DÜSSELDORF. Europas Führungskräfte ringen um echte Innovationen, Amerikaner entdecken ihr Effizienzdefizit, und die Asiaten haben erkannt, dass ihre Strukturen den ambitionierten Wachstumsansprüchen in keiner Weise standhalten.
Das ist das Ergebnis des ersten Handelsblatt Management-Forums, einer Befragung von Professoren an zwölf führenden Business-Schulen in Amerika, Asien und Europa – darunter renommierte Hochschulen wie Yale und Columbia (USA), die IESE in Barcelona und die Universität St. Gallen, die China Europe International Business School in Shanghai und die Indian Business School in Hyderabad. Zu den Befragten zählen Experten wie Jagmohan Raju, David Sobermann und Dominique Hanssens. Die komplette Matrix mit allen Umfrageergebnissen ist im Internet bei Handelsblatt.com nachzulesen.
Mit der Unternehmensberatung Santiago Advisors und dem Mainzer Wissenschaftler Ronny Fürst (European Management School) hat das Handelsblatt die Wissenschaftler gefragt, was die aktuellen Themen für Führungskräfte in ihren Regionen sind und welche Topics die Agenda in Zukunft beherrschen werden. Diese Umfrage wird regelmäßig und mit teilweise wechselnden Fragen wiederholt.

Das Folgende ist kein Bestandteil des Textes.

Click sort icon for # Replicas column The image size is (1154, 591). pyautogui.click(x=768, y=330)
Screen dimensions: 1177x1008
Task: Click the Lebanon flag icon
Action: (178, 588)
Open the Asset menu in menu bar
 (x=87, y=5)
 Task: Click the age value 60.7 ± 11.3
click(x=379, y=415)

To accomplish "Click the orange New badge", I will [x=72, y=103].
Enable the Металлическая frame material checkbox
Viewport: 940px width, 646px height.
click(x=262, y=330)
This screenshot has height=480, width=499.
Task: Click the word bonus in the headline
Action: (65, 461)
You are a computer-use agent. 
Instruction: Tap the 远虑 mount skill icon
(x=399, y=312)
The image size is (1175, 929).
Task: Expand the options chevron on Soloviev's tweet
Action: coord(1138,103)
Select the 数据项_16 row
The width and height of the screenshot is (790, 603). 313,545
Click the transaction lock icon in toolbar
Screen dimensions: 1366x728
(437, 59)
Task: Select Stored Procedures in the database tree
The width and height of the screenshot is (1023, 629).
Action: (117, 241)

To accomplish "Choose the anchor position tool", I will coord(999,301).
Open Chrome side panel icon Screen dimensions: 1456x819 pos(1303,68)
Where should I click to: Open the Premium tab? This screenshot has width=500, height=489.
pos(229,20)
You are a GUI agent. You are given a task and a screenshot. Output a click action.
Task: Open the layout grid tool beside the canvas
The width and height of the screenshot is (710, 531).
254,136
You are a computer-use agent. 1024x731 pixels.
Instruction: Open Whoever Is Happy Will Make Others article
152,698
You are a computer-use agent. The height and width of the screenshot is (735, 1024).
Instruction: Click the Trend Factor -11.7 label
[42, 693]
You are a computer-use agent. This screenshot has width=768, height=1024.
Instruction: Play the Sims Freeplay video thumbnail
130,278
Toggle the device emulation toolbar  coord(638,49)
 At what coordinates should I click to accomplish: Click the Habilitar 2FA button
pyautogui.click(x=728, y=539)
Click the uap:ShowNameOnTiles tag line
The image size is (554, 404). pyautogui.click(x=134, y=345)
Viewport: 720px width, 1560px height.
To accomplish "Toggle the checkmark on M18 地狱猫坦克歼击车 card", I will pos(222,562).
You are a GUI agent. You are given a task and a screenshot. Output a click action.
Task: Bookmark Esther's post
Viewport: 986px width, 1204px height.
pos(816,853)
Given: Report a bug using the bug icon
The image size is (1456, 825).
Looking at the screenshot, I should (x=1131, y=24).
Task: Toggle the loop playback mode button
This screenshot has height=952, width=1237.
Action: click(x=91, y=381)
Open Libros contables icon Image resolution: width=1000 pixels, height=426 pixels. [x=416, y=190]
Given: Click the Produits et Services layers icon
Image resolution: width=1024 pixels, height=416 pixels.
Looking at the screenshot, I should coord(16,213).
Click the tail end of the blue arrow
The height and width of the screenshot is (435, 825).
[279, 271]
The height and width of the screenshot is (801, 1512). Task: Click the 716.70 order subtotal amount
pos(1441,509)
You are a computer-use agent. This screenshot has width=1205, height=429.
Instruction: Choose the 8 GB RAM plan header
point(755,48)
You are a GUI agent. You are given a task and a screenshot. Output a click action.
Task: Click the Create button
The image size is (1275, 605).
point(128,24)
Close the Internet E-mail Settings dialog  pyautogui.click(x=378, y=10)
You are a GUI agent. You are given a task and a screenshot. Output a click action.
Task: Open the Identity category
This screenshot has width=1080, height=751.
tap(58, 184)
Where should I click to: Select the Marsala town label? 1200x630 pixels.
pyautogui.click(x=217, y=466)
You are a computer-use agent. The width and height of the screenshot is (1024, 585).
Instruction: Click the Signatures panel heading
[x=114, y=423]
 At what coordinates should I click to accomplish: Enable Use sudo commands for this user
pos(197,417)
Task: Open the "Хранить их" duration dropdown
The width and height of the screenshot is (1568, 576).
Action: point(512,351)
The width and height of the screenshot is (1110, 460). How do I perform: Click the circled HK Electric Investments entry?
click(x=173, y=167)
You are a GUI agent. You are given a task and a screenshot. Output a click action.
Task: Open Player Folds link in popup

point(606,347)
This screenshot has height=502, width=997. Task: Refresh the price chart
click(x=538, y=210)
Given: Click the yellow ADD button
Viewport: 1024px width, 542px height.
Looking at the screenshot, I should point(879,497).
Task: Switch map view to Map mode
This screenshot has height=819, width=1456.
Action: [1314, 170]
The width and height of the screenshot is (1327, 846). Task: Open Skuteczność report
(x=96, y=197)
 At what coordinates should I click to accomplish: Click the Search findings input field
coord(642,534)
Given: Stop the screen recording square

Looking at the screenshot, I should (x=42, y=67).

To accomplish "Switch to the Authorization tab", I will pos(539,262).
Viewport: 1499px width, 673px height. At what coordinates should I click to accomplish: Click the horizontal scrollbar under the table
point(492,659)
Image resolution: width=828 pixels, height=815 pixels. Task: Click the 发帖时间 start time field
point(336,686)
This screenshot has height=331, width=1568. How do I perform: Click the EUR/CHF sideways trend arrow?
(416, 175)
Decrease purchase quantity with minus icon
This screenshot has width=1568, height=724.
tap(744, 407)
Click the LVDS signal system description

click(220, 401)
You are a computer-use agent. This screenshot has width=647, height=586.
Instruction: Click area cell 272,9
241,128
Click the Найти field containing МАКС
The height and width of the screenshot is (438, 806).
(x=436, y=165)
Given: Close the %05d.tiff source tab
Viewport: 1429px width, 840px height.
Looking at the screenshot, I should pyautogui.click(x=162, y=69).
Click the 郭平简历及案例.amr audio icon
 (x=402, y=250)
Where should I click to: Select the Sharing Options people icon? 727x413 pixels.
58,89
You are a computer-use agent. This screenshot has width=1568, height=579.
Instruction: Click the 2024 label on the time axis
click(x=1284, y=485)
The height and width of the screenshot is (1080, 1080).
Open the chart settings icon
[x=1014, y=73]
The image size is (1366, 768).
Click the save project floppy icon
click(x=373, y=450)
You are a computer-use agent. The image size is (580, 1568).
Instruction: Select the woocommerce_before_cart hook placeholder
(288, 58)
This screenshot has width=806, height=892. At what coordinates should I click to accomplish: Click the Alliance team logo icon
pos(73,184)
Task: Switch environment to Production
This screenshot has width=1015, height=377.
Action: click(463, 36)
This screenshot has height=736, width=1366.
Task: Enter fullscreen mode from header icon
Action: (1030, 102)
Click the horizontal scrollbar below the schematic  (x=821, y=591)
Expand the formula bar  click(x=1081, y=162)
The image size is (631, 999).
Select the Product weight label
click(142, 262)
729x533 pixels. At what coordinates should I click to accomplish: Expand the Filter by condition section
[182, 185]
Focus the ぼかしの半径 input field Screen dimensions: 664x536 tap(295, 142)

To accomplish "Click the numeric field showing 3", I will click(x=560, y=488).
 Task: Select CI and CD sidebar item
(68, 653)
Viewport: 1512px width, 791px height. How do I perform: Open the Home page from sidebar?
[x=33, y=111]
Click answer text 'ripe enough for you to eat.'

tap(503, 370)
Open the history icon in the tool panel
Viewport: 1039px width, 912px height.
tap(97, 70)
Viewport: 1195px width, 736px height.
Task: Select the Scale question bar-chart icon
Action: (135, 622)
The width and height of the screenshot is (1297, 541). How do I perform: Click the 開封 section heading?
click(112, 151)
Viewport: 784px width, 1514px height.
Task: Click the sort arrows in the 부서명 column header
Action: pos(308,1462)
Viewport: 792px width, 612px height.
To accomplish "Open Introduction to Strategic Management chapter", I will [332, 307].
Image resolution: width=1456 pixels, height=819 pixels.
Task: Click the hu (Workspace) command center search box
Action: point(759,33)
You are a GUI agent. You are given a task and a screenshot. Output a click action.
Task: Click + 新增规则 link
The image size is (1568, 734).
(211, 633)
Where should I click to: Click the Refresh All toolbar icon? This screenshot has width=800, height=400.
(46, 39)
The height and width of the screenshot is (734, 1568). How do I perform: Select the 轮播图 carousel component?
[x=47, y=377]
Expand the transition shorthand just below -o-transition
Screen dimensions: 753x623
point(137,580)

Westliche Führungskräfte, lautet das Ergebnis der Umfrage zur Jahreswende, suchen Orientierung. Strategisches Management ist daher an den Business-Schulen in Europa und den Vereinigten Staaten Topthema. Das Interesse an Instrumenten zur Steigerung der betriebswirtschaftlichen Effizienz ist jedoch nur in den USA genauso weit ausgeprägt, in Europa und Asien spielt es eine untergeordnete Rolle.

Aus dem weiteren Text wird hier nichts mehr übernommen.